(Beginning of Entries shown)
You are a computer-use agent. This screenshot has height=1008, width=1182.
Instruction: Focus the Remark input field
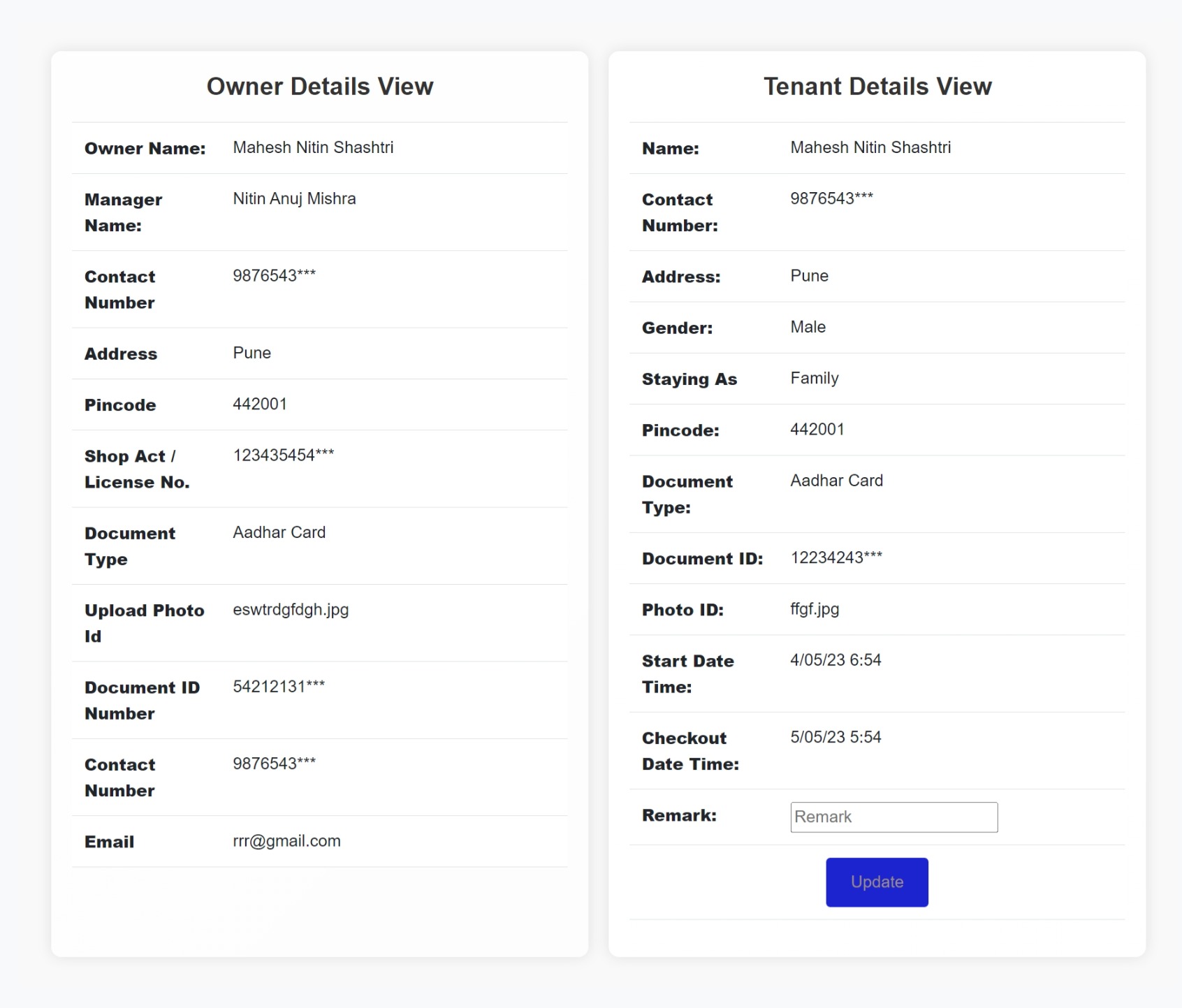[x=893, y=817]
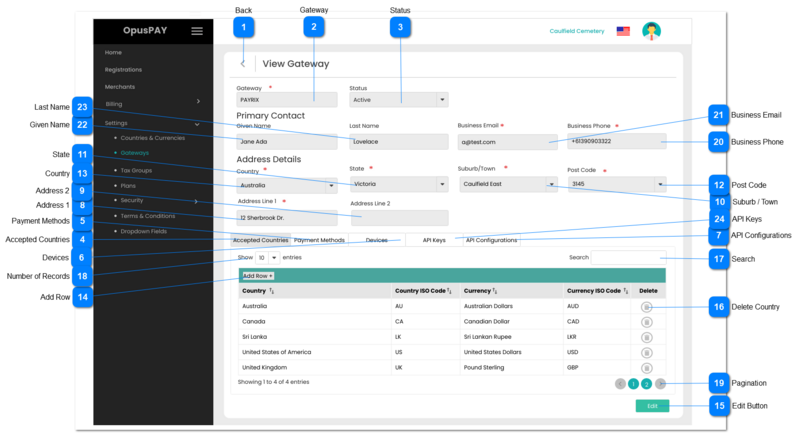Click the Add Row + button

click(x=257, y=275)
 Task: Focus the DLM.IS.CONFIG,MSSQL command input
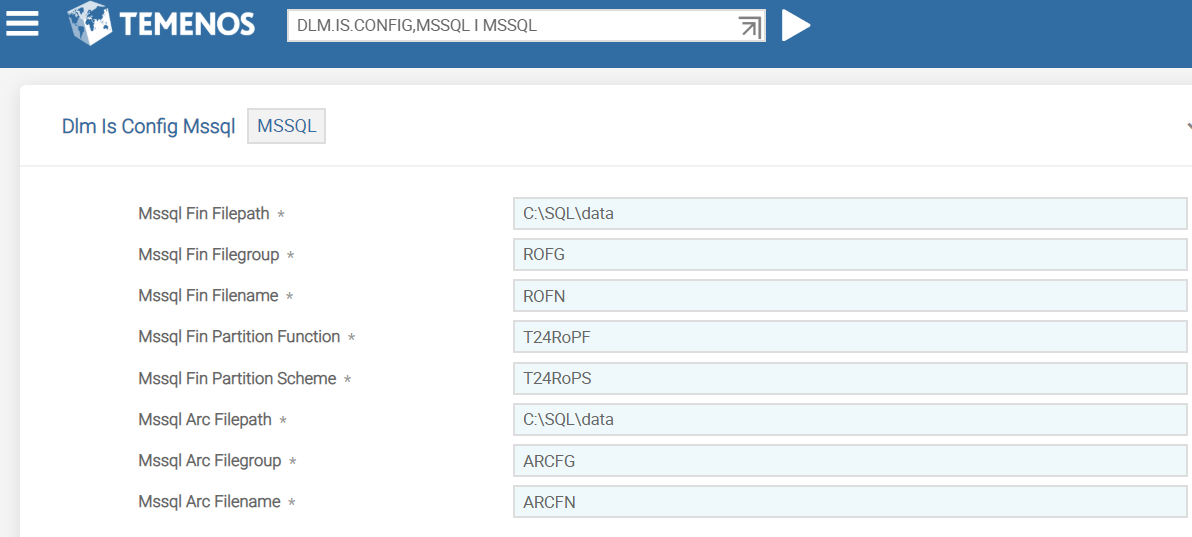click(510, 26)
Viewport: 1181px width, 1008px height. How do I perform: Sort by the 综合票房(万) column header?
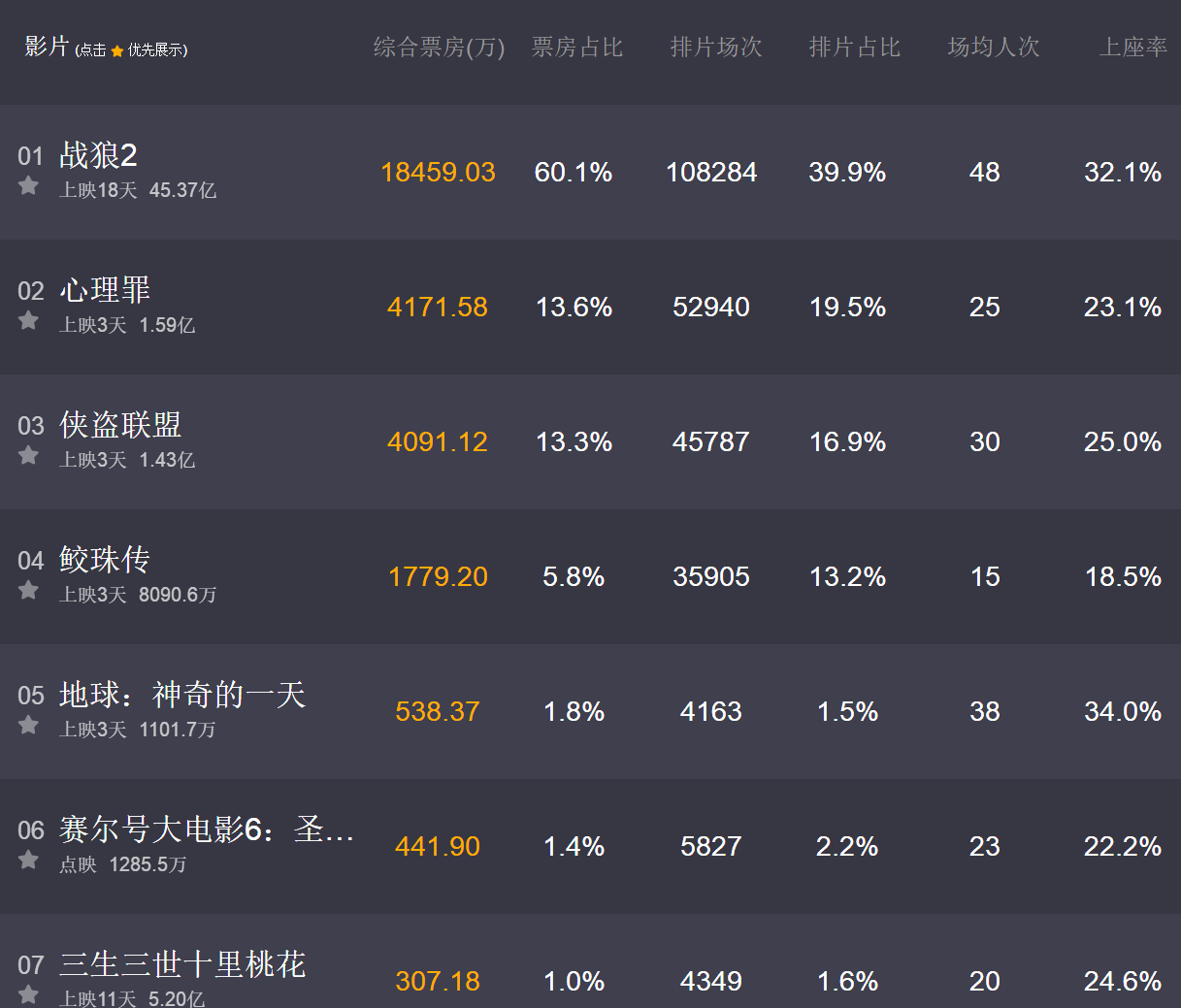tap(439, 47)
(End of Entries shown)
Exercise details - The lines to repeat run from the line containing "Task: Focus the" through the last line of the material above; give them exactly, without the pictures.

Task result -
 Task: Focus the DLM.IS.CONFIG,MSSQL command input
click(510, 26)
Viewport: 1181px width, 1008px height. How do I perform: Sort by the 综合票房(万) column header?
tap(439, 47)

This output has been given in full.